I tend to think of this story as a straightforward hero triumphs over evil story. But, the people reading are left to regard it like the society in BNW would regard Shakespeare (or like you say, Greek heroes): "they wouldn't understand it."
They can't process a hero who expresses his emotions. They can't process individuality being identical with pride when viewed through the lens of social conditioning, etc. etc.
These things are hard to process. Huxley, I'm convinced, made sure of it.
Re: Bernard
We'll talk about the end and the fates of Bernard, Helmholtz and the soon-to-be-met John when we get to the end. For now, suffice it to say, they don't and, indeed, can't change the society they're in.
Re: Bernard
But if the real point is that stable community-life is fundamentally incompatible with the individuation process, the only real triumph is for the individual to leave the society or to find an enclave within (or at least on the periphery of) the society that allows true human flourishing. The triumph is essentially rejecting comfort and stability in favor of the highs and lows of being a true, unique person.

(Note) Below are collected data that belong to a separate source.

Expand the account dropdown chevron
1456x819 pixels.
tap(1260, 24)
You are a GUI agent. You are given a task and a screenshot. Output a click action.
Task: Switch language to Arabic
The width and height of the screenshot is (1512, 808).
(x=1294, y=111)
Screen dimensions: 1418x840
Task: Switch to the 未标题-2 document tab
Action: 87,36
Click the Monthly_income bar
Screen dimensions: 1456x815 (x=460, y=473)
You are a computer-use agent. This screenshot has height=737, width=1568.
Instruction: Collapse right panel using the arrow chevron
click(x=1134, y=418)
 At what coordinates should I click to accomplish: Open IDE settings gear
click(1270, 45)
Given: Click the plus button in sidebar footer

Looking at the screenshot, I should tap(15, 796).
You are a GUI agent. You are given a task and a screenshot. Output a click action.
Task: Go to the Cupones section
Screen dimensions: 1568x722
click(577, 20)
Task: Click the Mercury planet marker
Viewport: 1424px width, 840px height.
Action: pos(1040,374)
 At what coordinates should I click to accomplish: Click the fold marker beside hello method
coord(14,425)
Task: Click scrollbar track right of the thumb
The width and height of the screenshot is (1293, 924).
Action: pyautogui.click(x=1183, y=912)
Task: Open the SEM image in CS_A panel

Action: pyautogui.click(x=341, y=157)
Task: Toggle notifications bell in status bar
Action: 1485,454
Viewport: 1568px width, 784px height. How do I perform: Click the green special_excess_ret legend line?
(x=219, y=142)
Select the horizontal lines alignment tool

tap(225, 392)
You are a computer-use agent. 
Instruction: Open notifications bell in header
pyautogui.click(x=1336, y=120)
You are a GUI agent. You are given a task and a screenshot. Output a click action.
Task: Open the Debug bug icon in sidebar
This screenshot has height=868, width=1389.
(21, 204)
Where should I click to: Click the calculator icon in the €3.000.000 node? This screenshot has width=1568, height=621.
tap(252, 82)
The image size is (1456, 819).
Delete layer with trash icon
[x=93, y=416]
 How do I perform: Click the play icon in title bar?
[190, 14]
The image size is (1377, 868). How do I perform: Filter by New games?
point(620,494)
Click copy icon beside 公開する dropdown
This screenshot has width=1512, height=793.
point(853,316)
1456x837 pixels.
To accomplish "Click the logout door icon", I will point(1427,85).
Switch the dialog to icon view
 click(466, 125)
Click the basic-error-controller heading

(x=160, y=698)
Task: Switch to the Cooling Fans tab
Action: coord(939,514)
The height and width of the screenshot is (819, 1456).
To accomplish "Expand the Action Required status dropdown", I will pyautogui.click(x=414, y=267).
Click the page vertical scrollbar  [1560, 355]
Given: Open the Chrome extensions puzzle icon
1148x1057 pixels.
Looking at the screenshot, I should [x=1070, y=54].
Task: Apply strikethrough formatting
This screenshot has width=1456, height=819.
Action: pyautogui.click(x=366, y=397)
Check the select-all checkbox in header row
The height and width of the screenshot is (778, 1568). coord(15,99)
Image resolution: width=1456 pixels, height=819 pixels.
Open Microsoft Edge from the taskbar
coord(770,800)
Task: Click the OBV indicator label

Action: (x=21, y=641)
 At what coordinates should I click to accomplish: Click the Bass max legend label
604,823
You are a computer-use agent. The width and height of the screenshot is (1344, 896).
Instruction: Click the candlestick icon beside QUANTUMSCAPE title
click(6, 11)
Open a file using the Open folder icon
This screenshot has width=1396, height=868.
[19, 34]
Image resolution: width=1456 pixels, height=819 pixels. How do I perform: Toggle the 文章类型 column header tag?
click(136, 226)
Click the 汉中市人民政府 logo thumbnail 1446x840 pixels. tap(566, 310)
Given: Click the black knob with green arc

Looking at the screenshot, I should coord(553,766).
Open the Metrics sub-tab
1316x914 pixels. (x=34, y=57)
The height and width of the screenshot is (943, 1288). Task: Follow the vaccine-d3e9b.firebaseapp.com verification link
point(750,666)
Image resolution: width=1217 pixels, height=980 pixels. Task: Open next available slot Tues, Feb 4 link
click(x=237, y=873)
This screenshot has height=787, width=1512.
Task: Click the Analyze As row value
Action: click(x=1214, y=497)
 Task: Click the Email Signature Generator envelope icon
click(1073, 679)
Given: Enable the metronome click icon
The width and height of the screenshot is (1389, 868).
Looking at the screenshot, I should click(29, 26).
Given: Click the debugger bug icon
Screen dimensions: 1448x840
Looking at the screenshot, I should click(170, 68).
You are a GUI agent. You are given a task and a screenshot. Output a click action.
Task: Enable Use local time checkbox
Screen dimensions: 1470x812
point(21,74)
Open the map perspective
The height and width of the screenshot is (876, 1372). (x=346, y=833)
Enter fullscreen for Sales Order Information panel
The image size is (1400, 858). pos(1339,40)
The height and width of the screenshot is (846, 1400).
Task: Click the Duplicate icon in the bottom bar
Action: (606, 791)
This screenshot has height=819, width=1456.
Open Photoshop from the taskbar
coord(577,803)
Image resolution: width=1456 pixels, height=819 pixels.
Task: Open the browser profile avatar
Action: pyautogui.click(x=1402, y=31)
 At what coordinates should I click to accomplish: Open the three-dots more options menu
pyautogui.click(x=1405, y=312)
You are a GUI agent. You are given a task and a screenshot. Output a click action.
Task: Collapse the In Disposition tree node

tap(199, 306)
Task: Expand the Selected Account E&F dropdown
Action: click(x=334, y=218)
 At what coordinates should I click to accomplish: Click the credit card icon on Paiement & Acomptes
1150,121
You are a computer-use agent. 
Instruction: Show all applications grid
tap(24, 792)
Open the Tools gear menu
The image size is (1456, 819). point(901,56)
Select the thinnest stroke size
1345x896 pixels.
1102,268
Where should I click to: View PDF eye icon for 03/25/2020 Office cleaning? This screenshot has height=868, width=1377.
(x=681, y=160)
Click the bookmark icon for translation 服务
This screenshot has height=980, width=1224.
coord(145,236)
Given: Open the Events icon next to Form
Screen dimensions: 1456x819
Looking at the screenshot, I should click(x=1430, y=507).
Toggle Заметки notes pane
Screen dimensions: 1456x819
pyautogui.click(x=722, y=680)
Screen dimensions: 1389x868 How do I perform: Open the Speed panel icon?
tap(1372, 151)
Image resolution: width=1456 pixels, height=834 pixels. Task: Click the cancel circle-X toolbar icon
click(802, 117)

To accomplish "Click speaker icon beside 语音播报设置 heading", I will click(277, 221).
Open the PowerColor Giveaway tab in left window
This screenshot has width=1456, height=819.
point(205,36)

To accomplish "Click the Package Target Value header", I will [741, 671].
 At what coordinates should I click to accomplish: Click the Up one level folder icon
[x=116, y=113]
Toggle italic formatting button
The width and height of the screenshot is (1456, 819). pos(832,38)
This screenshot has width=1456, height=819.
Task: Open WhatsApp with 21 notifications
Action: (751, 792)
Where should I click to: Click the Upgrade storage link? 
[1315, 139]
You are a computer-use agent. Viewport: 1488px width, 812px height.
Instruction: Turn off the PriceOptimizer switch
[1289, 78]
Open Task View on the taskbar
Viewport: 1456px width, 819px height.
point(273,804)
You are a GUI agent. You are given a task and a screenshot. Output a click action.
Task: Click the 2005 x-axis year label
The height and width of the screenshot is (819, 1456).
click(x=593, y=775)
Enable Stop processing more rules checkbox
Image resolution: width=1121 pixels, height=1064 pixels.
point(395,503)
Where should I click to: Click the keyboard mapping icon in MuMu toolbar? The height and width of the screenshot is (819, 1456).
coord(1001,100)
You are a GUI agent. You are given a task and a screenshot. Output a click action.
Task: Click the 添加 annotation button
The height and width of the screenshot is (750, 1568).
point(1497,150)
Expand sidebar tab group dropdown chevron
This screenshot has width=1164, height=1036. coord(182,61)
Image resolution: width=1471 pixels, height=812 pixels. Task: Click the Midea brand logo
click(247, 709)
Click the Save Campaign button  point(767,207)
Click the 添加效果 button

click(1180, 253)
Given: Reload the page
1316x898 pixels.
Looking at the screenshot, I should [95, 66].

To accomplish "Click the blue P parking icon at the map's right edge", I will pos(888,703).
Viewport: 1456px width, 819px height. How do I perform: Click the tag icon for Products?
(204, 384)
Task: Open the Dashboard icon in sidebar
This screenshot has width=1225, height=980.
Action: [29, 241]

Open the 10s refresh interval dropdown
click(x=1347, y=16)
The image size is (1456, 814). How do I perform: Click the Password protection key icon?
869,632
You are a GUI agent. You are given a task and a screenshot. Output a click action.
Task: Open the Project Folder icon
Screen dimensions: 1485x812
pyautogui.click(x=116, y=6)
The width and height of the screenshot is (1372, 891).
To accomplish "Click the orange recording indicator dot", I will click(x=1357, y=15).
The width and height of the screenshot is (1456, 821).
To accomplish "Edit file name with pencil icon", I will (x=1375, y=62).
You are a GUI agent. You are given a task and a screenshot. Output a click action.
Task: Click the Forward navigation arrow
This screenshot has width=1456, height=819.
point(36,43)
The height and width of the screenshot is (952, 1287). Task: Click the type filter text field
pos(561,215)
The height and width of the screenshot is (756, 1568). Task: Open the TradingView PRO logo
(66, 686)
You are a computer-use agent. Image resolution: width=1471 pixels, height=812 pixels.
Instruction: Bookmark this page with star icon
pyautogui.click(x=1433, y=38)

Huxley himself seems to suggest this much in Brave New World: Revisited: "Over-population and over-organization have produced the modern metropolis, in which a fully human life of multiple personal relationships has become almost impossible. Therefore, if you wish to avoid the spiritual impoverishment of individuals and whole societies, leave the metropolis and revive the small country community, or alternately humanize the metropolis by creating within its network of mechanical organization the urban equivalents of small country communities, in which individuals can meet and cooperate as complete persons, not as the mere embodiments of specialized functions."
Thus, for Bernard to find a community of others who are "complete persons" and flourish would be the real triumph in this book. Not our socially conditioned way of viewing triumph, which is essentially a brief interlude between points of comfortable stability (i.e. evil society -moment of conflict- and happily ever after new 'good' society with the common denominator of stability between each).